Novel insights from structural analysis of lentiviral and gammaretroviral reverse transcriptases in complex with RNA/DNA hybrids

Abstract

Structures of HIV-1 reverse transcriptase (RT) have been reported in several forms, but only one contains an RNA/DNA hybrid, the conformation of which has been controversial. We have been successful in obtaining three structures of HIV-1 RT complexed with a non-nucleoside RT inhibitor (NNRTI) and an RNA/DNA hybrid [1]. In the presence of an NNRTI, our RNA/DNA structure differs from all prior nucleic acid bound to RT including the previously-reported RNA/DNA hybrid derived froom the polypurine tract. The enzyme structure observed in our cocrystals also differs from all previous RT-DNA complexes. As a result, the hybrid has ready access to the ribonuclease H (RNase H) active site. These observations collectively reinforce previous proposals that an RT-nucleic acid complex may be required to adopt independent structural states competent for DNA synthesis and the other for RNA degradation. RT mutations that confer drug resistance but are distant from the inhibitor-binding sites map to the unique RT-hybrid interface that undergoes conformational changes between two catalytic states. Structural features of the nucleoprotein complex, including drug resistance mutations, have been verified by site-directed mutagenesis, and will be presented.

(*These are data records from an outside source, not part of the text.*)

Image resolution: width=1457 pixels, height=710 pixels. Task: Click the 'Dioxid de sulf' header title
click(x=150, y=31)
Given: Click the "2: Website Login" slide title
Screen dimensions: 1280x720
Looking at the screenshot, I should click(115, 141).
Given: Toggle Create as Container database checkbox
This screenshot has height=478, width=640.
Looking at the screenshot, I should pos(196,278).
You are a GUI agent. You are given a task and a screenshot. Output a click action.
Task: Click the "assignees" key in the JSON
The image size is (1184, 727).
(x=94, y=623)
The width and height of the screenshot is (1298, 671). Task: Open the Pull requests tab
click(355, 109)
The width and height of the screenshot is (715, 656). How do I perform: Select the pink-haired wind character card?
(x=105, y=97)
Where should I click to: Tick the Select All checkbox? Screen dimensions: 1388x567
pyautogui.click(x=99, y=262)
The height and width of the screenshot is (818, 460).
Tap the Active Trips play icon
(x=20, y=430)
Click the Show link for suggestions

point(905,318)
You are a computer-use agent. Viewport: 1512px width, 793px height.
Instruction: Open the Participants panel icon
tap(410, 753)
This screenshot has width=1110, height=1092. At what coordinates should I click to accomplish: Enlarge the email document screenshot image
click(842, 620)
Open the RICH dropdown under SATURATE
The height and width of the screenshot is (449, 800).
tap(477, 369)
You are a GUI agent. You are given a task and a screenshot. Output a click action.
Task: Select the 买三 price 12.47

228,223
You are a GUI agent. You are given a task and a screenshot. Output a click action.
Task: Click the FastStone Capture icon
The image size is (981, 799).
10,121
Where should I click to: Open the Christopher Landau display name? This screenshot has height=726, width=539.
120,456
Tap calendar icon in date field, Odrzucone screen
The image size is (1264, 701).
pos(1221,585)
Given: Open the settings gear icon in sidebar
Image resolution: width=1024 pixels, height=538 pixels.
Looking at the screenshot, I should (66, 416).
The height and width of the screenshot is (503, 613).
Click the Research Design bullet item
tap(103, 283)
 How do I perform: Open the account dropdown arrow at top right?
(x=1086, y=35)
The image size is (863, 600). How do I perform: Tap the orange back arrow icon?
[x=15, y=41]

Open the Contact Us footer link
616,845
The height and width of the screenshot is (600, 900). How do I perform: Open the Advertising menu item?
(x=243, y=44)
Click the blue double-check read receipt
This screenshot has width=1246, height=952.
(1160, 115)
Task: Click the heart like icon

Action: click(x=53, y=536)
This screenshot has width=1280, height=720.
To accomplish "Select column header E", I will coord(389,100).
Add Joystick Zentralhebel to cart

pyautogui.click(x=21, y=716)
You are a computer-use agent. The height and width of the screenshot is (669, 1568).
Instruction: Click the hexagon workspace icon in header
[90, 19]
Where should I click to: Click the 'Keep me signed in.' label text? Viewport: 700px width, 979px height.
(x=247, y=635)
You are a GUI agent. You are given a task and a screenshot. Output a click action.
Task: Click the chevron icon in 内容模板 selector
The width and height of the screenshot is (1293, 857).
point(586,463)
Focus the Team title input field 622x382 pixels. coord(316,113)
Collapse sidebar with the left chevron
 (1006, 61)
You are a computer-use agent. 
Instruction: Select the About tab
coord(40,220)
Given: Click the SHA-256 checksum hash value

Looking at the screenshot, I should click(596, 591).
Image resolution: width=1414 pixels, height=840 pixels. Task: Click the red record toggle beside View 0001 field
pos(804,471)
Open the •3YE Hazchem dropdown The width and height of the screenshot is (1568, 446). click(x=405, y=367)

Although the single-subunit RT of Moloney murine leukemia virus (Mo-MLV) has been extensively characterized biochemically, structural information is lacking that describes the substrate binding mechanism for this RT species. We also present data on the first crystal structure of a complex between an RNA/DNA hybrid and the 72 kDa single-subunit RT from the related xenotropic murine leukemia virus-related virus (XMRV) [2]. A comparison of this structure with its HIV-1 counterpart shows that substrate binding around the DNA polymerase active site is conserved but differs between the two enzymes in their thumb and connection subdomains. Small-angle X-ray scattering (SAXS) was used to model full-length XMRV RT, demonstrating its flexible RNase H domain becomes ordered in the presence of substrate, a key difference between monomeric and dimeric RTs.